Mit den gemischten Stimmen Biggesang aus Olpe und den Four Valleys aus Plettenberg traten zwei außergewöhnliche und doch so unterschiedliche Chöre des Sauerlandes in der Plettenberger Aula auf und sorgten im Publikum für Gänsehautmomente. In der sehr gut besuchten Aula gab es am Ende stehende Ovationen, die Rückschluss auf ein begeisterndes Konzert gaben. Das Literaturprogramm beider Chöre bietet einen Ausschnitt aus verschiedenen Genres der modernen Chormusik, die von ihnen jeweils speziell gestaltet und ausgearbeitet wird.

Bereits vor einem halben Jahr gab es diese Auftrittskonstellation in Herscheid im Bildungszentrum Rahlenberg. Für Liebhaber guter Chormusik damals ein Wettlauf mit der Zeit, waren doch nur begrenzte Eintrittskarten zu erwerben. Diese waren ruckzuck verkauft. So beschlossen die Vorstände beider Chöre, diese erfolgreiche Veranstaltung zu wiederholen, um auch anderen Chormusikfans, die leer ausgegangen waren, dieses Hörerlebnis zu ermöglichen.

Biggesang zählt seit Jahren zu den leistungsstarken Ensembles der Region. Spätestens mit der Auszeichnung als „Bester Chor des Westens“ im Jahr 2019 erlangte der Chor überregionale Bekanntheit.
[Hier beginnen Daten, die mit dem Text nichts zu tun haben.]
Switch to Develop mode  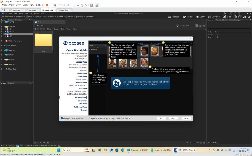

Unter der Leitung von Volker Arns steht insbesondere eine präzise Stimmführung im Fokus. Durch vielfältige Standwechsel in den einzelnen Registern erhält der Zuhörer einen wunderbaren Chorklang serviert. Beeindruckend, wie sauber und präzise die Einsätze kamen, Akzentpunkte gesetzt wurden. Mit dem Titel „Alles das kann nur Musik“ von Oliver Gies und Carsten Gerlitz geschrieben, wird kompakt und doch poetisch beschrieben, wie Musik Emotionen wecken, Brücken zwischen Menschen bauen kann, Lebensveränderungen bewirken kann.
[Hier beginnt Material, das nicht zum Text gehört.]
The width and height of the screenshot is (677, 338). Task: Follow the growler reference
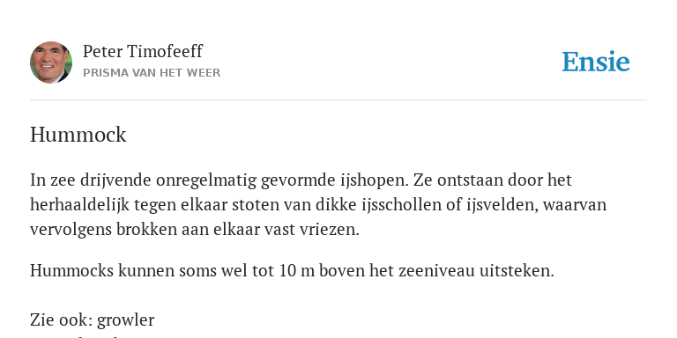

So einen emotionalen Moment gab es dann auch für die junge Biggesang-Solistin Antonia, die mit ihrem gefühlvollen Gesang in „Supermarket flowers“ die siebenjährige Emilia so berührte und beeindruckt hatte, dass Emilia allen Mut aufbrachte und mithilfe des Moderators Sven der gerührten Sängerin ein Sträußchen selbst gepflückter Blumen überreichte. Mit den Songs „Fast car“, „Circle of life“ und „Music“, jeder Titel für sich bereits seit Jahrzehnten im Original ein Evergreen, brachten die gemischten Stimmen Biggesang große Gefühle in allen Facetten auf die Bühne.
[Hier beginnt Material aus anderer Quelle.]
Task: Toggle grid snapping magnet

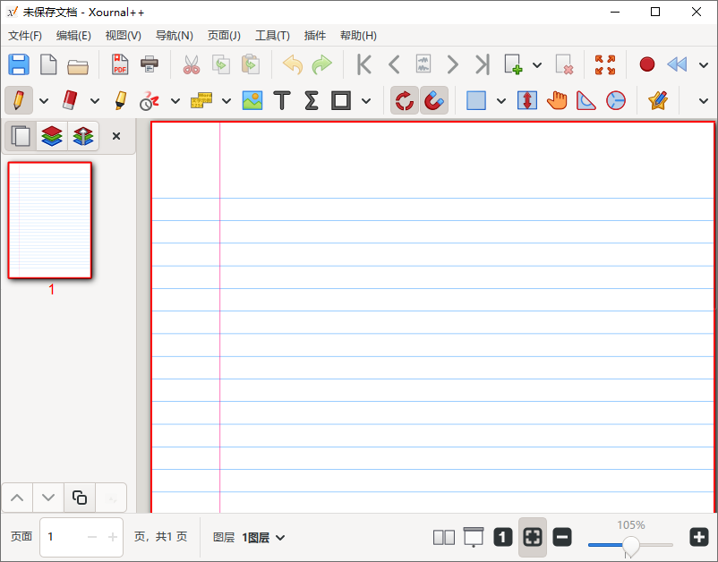Action: tap(434, 100)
Die siebenjährige Emilia traute sich zu Moderator Sven auf die Bühne.
Foto: Ai-Lan Na-Schlütter/LokalDirekt

Die Four Valleys setzen auf stilistische Vielfalt. Ihr Repertoire reicht von Pop bis Spiritual. Chorleiter Thomas Weidebach prägt das Ensemble seit mehr als zwei Jahrzehnten. Die Kombination aus musikalischer Disziplin und starker Bühnenpräsenz sorgt regelmäßig für erfolgreiche Auftritte und eine enge Verbindung zum Publikum. Dazu zählt letztendlich nicht nur die unnachahmliche augenzwinkernde Anmoderation von Sven Mialkas, neben Henning Schewe einer der beiden solistisch auftretenden Sänger. Der heimische Chor kann ebenfalls mit mehreren Meisterchortiteln aufwarten.

Dass sie sich nicht auf ihren Lorbeeren ausruhen, konnte man bei diesem Konzertabend erleben, als sie als Folge ihrer kreativen Werbeaktion „Bring a buddy“ sechs neue Sänger präsentieren durften, die erstmalig auf einer Bühne standen. Leichte Unsicherheiten zu Beginn wurden im Laufe des Konzertes gut aufgefangen.

Aufgrund ihres Daseins als einzige heimische Boygroup war es nur klar, dass ein Song der Back Street Boys, „I want it that way“, mit ins Programm aufgenommen werden musste. Weitere Beispiele ihrer sängerischen Vielfalt riefen die Four Valleys mit „Kiss from a rose“, „Feuerzeug“, „Fat Bottom Girl“, „Leningrad“ oder „Soon ah will be done“ auf.

Zum Abschluss verbanden sich die sängerischen Kräfte von Biggesang und Four Valleys zum gemeinsam gesungenen Lied „Ruhe“ von Joshua Bredemeier.